_TRY IT_:
Return the data that follows exactly. Include every line.

_RECORDS FOR THIS TASK_:
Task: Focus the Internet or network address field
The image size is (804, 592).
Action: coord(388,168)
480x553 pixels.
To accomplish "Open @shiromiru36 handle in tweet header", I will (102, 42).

_SOLUTION FOR THIS EXERCISE_:
Task: Focus the Internet or network address field
The image size is (804, 592).
Action: coord(388,168)
480x553 pixels.
To accomplish "Open @shiromiru36 handle in tweet header", I will (102, 42).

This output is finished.